Incident & Postmortem Accountability Automation
Situation
ezCater had a persistent incident problem that was not improving despite process changes. Postmortems were completed inconsistently. Follow-up actions were tracked loosely and often dropped. The same classes of incidents recurred.
The organizational assumption was that this was a process problem — that better templates or more reminders would fix it. I diagnosed it as a cultural and operational problem.
Decision
I proved it with data. I pulled incident records, postmortem completion rates, and follow-up action closure rates. The numbers showed that the issue was not awareness — people knew what to do — but accountability. There was no systematic enforcement of postmortem completion or action follow-through.
I conceived of, created, and managed a program with two components:
First, I created a tagging system in Jira for teams to tag their incident-inspired investments in the backlog, then built a Jira board to filter on those items. This made something visible that had been invisible: whether teams were actually investing in work that came out of incidents. They weren’t.
Second, I created a dedicated Jira project to track postmortem completion. When incidents were declared in Slack, the existing Slack automation was augmented to create postmortem tracking items with a two-week completion window. Progress — or lack of it — was visible on the board. Emails nudged compliance.
Risk
There was pushback that this reduced product capacity. The argument: engineering time spent on postmortems and follow-up actions is time not spent on features.
This is a real tradeoff, and I accepted it deliberately. The counter-argument I made: if we don’t operate what we’ve already built, new features compound the problem. Reliability debt was accumulating faster than product velocity was paying it down.
Change
There was an uptick in postmortem completion rates, though the quality of reports and incident-inspired investments remained about the same. That was expected — the primary goal was not to fix everything immediately. The goal was to get data so we could understand the problem and behaviors well enough to iterate.
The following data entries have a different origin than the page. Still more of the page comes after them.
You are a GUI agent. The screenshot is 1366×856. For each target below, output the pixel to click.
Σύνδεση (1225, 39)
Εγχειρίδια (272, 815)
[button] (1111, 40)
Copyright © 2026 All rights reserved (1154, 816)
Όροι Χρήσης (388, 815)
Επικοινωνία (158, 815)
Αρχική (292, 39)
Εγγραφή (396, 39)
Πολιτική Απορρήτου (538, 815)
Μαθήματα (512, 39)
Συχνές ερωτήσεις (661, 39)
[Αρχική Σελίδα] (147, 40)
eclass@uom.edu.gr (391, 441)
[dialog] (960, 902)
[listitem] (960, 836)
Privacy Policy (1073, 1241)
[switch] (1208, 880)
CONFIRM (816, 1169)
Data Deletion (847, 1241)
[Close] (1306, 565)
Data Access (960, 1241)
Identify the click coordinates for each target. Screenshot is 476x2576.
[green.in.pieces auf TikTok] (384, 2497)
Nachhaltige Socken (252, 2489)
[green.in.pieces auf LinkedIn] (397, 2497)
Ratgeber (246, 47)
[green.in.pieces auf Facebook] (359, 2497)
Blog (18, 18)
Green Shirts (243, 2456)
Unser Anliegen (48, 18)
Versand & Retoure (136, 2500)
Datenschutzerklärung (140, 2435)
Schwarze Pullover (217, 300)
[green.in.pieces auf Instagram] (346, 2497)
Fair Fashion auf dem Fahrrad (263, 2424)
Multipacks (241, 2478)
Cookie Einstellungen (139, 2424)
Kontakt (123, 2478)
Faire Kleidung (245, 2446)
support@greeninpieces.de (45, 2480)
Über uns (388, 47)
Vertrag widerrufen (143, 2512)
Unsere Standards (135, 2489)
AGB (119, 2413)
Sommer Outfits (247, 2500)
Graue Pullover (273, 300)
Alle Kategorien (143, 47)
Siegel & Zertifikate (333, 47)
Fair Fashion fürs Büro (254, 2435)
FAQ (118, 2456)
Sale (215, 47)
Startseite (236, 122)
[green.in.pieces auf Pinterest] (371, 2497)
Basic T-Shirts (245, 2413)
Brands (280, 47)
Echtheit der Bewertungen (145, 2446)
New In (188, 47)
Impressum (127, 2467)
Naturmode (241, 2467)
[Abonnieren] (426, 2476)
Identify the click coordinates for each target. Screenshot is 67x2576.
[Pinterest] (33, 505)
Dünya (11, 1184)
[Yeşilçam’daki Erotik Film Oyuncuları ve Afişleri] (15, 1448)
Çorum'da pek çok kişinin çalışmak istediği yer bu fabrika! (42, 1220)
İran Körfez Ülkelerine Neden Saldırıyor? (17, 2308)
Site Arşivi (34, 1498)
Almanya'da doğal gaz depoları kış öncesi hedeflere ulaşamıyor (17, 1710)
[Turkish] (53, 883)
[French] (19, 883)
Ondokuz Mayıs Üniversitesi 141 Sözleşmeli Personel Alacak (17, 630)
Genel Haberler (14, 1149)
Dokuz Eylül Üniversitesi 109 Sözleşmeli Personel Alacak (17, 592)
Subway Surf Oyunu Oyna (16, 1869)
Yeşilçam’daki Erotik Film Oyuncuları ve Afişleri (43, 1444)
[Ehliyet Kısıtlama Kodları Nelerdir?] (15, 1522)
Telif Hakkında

The real change was visibility. Before the program, nobody could answer “are teams investing in incident-driven work?” or “are postmortems getting done?” After, both questions had clear, visible answers — and the answers were uncomfortable enough to sustain the conversation.
What This Demonstrates
- Diagnosing cultural problems, not just process problems: The fix was not a better template. It was visible accountability.
- Data before advocacy: I proved the problem before proposing the solution.
- Willingness to absorb pushback: Operational accountability is not popular when the organization is under product delivery pressure.
- Systems thinking: The automation removed the failure mode (individual follow-up) rather than adding more process on top of the existing failure mode.